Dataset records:
━━━━━━━━━━━━━━━━━━━━━━━━━━━━━━

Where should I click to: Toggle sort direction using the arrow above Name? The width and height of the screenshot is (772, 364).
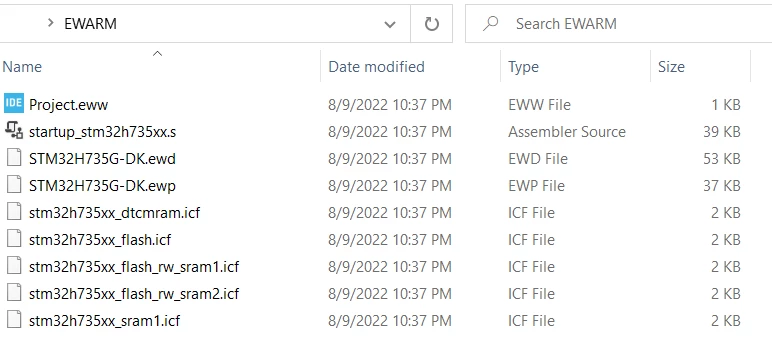pos(157,53)
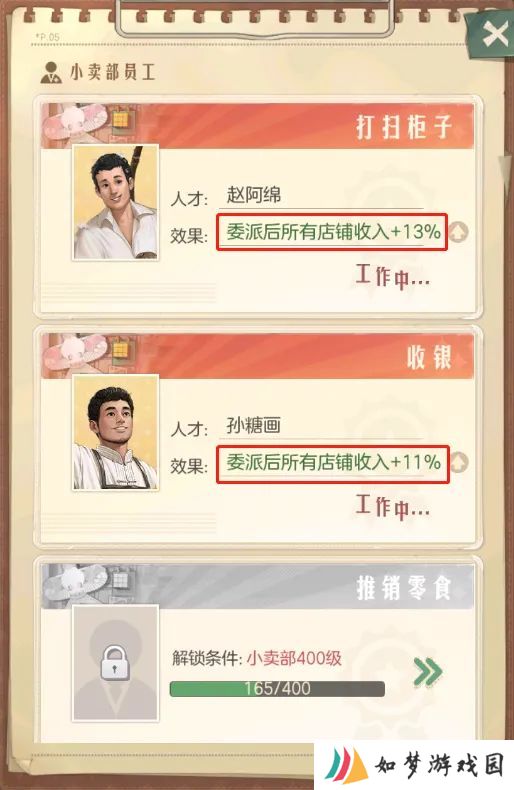Click the 165/400 level progress bar
Screen dimensions: 514x790
click(x=277, y=689)
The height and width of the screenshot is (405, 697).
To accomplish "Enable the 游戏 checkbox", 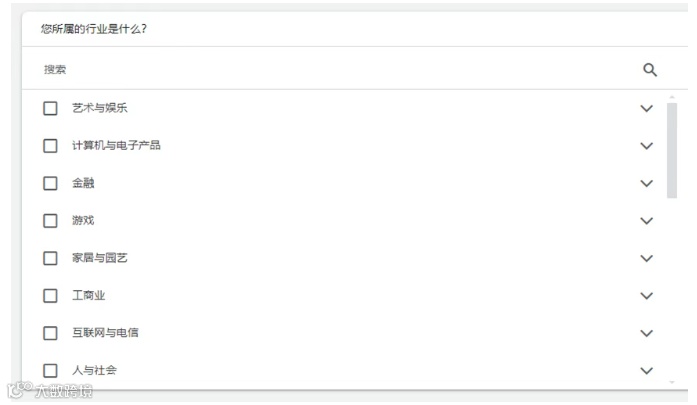I will (50, 221).
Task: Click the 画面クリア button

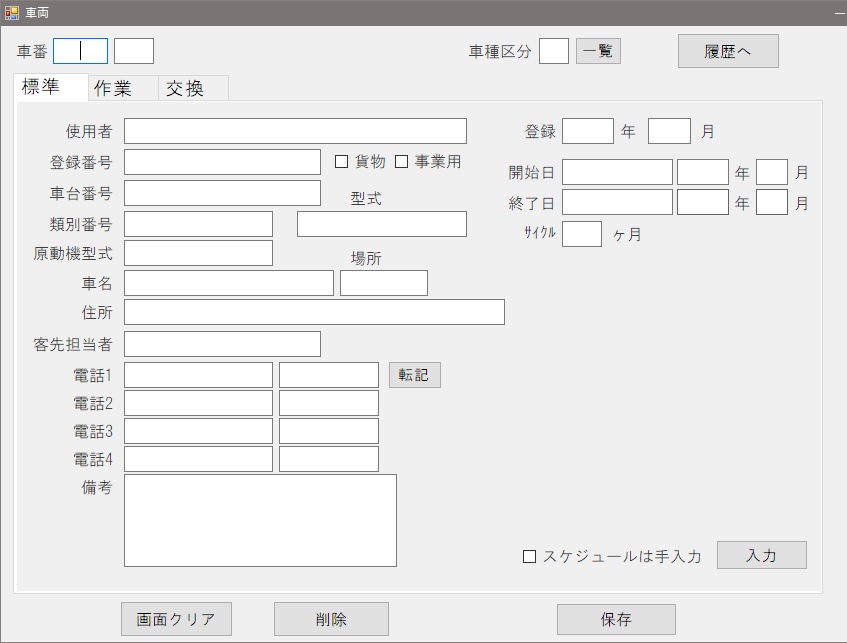Action: tap(176, 619)
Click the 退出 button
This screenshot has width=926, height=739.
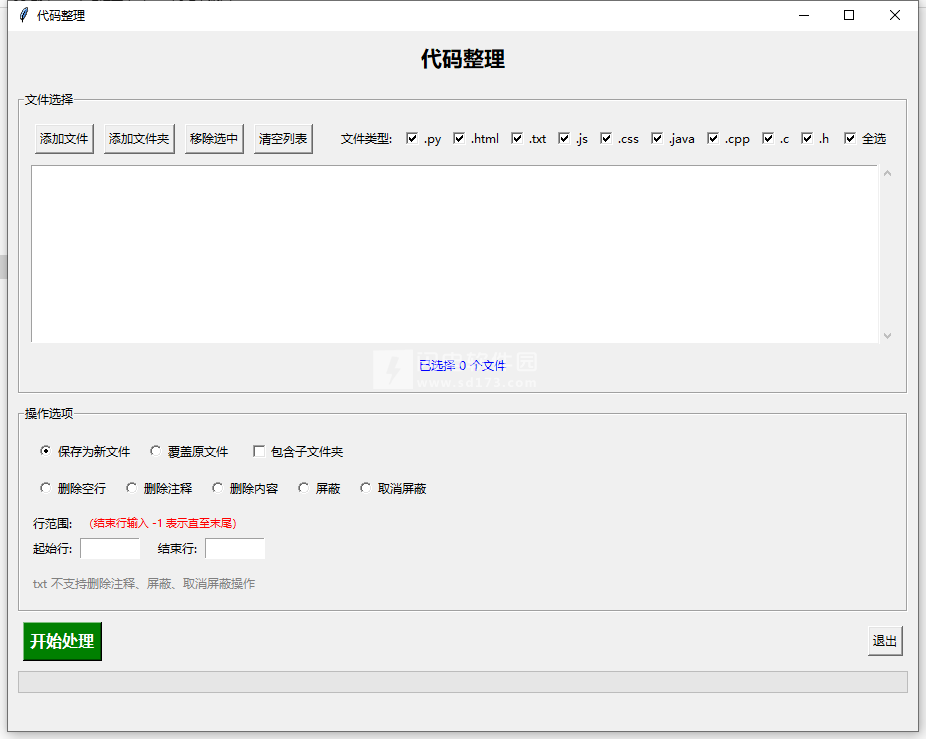click(884, 641)
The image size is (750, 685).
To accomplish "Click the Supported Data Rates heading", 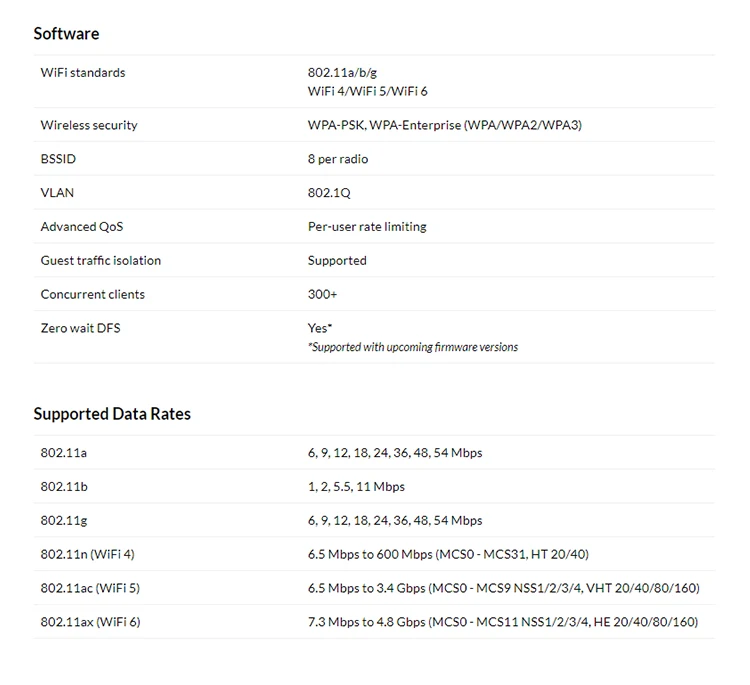I will (x=112, y=414).
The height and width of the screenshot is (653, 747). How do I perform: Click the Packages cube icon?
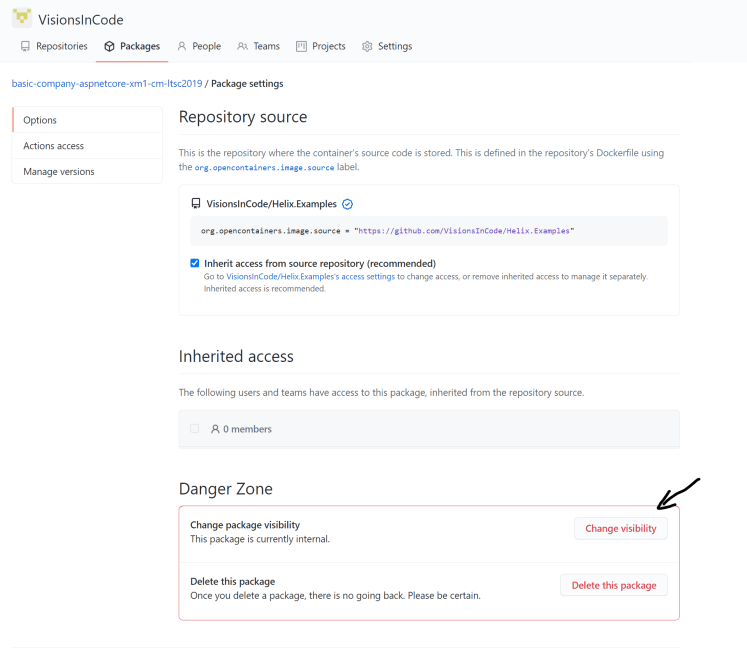(110, 46)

━━━━━━━━━━━━━━━━━━━━━━━━━━━━━━

Print, exactly as written, the lines above from the first one to the one containing "The height and width of the screenshot is (405, 697).". Leave out pictures.

SOLUTION TO THE PROBLEM:
Where should I click to: Toggle sort direction using the arrow above Name? The width and height of the screenshot is (772, 364).
pos(157,53)
Click the 165/400 level progress bar
Screen dimensions: 514x790
click(x=277, y=689)
The height and width of the screenshot is (405, 697).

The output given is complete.